Title Two-dimensional plasmons in lateral carbon nanotube network structures and their effect on the terahertz radiation detection Type Journal Article
Year 2016 Publication J. Appl. Phys. Abbreviated Journal J. Appl. Phys.
Volume 120 Issue 4 Pages 044501 (1 to 13)
Keywords carbon nanotubes, CNT detectors, plasmons
Abstract We consider the carrier transport and plasmonic phenomena in the lateral carbon nanotube (CNT) networks forming the device channel with asymmetric electrodes. One electrode is the Ohmic contact to the CNT network and the other contact is the Schottky contact. These structures can serve as detectors of the terahertz (THz) radiation. We develop the device model for collective response of the lateral CNT networks which comprise a mixture of randomly oriented semiconductor CNTs (s-CNTs) and quasi-metal CNTs (m-CNTs).
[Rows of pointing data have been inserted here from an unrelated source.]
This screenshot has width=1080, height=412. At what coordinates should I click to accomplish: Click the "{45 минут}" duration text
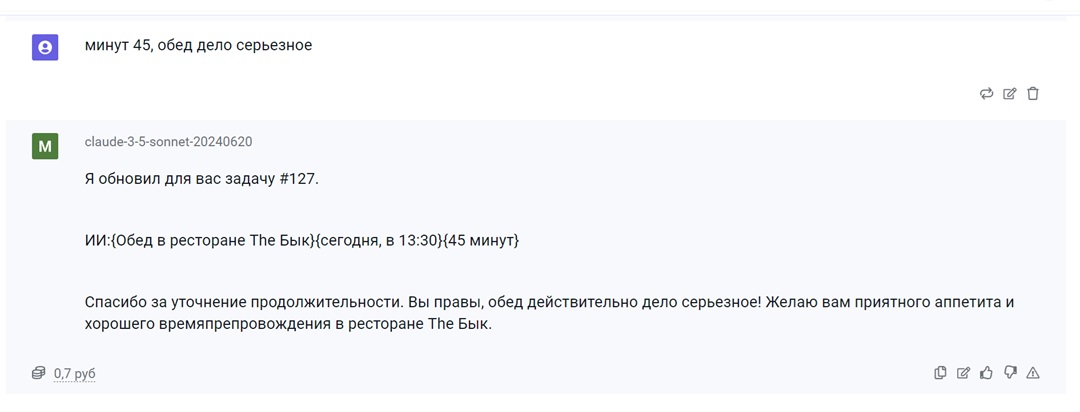click(x=480, y=242)
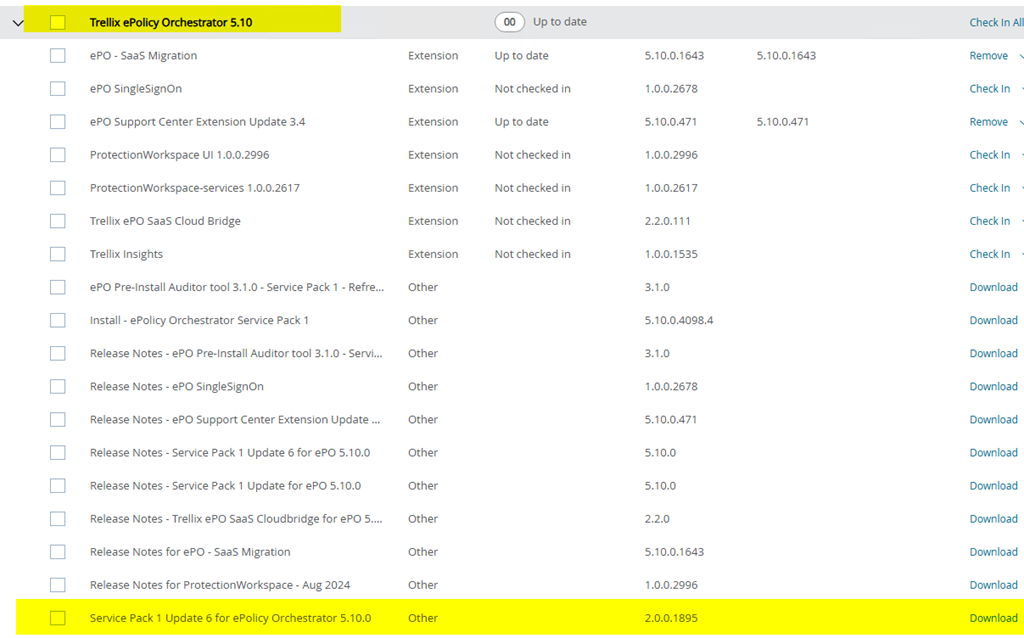Remove ePO Support Center Extension Update 3.4
Viewport: 1024px width, 638px height.
coord(988,122)
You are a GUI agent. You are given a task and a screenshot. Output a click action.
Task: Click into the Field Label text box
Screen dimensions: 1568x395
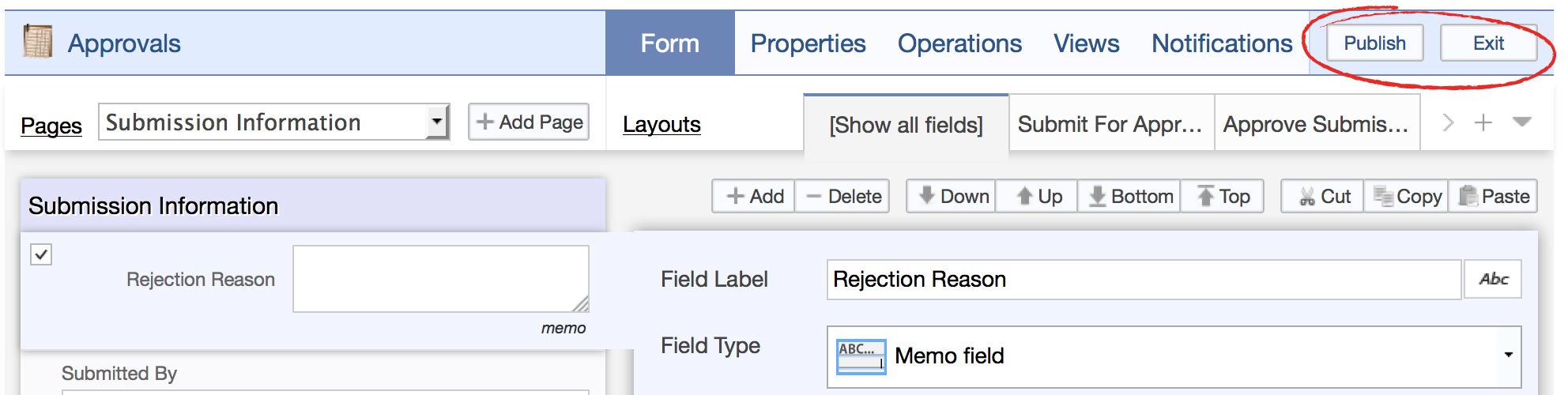coord(1144,280)
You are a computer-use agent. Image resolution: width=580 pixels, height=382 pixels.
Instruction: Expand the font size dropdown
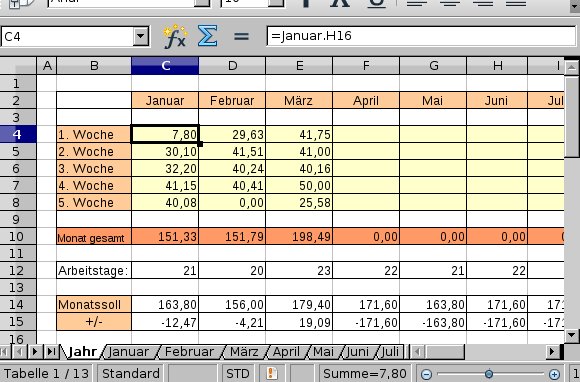[x=276, y=3]
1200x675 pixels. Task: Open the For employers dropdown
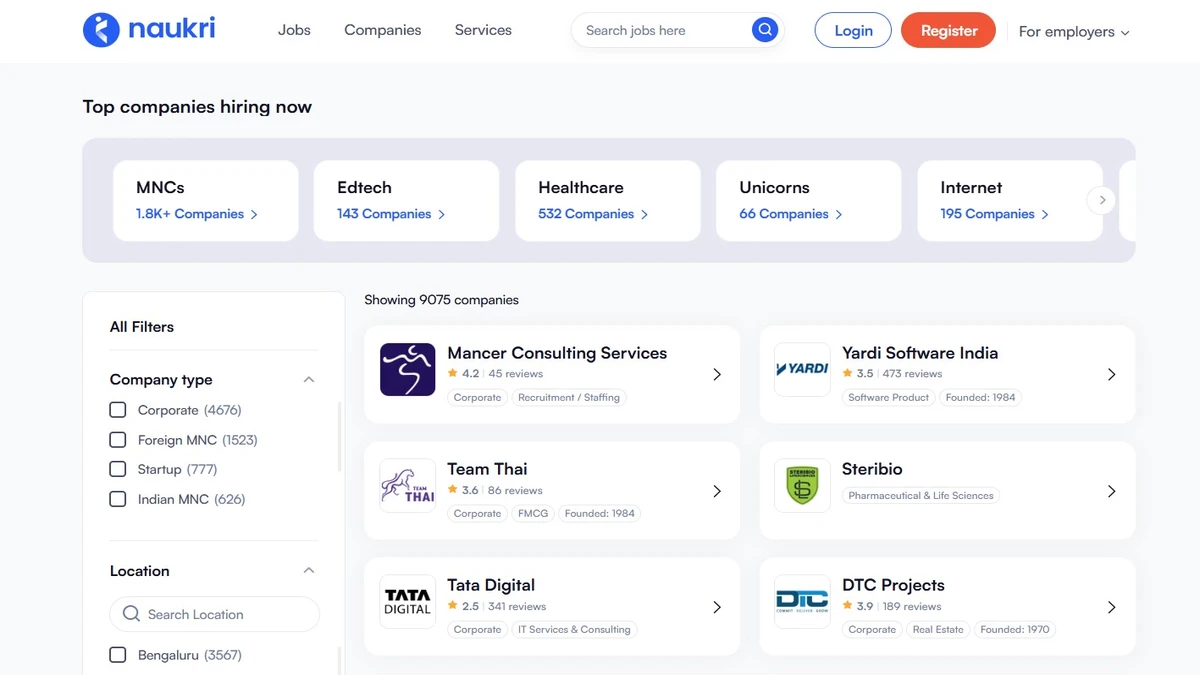(x=1072, y=31)
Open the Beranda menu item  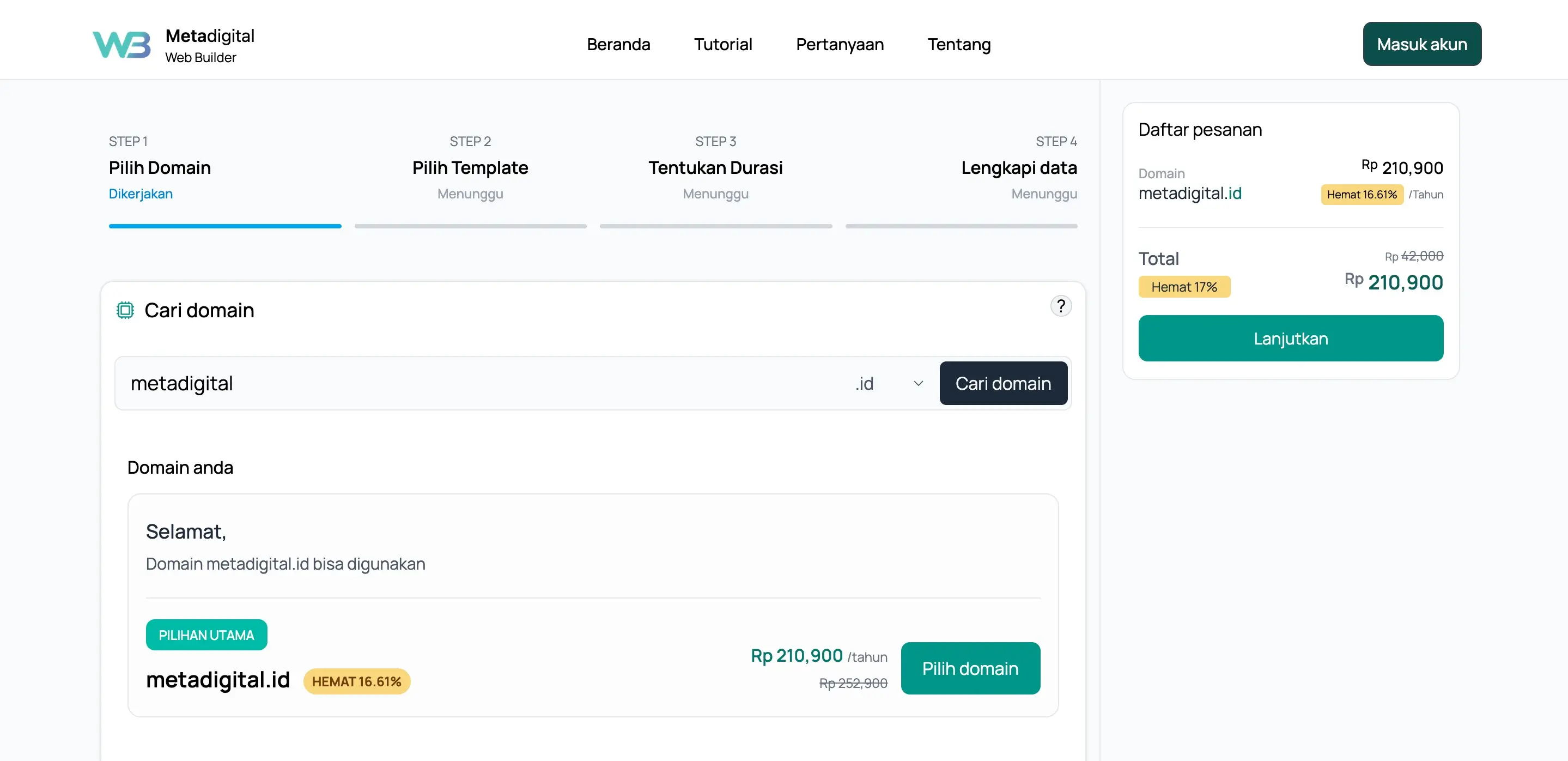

The proposed model includes the concept of the collective two-dimensional (2D) plasmons in relatively dense networks of randomly oriented CNTs (CNT “felt”) and predicts the detector responsivity spectral characteristics exhibiting sharp resonant peaks at the signal frequencies corresponding to the 2D plasmonic resonances. The detection mechanism is the rectification of the ac current due the nonlinearity of the Schottky contact current-voltage characteristics under the conditions of a strong enhancement of the potential drop at this contact associated with the plasmon excitation. The detector responsivity depends on the fractions of the s- and m-CNTs. The burning of the near-contact regions of the m-CNTs or destruction of these CNTs leads to a marked increase in the responsivity in agreement with our experimental data. The resonant THz detectors with sufficiently dense lateral CNT networks can compete and surpass other THz detectors using plasmonic effects at room temperatures.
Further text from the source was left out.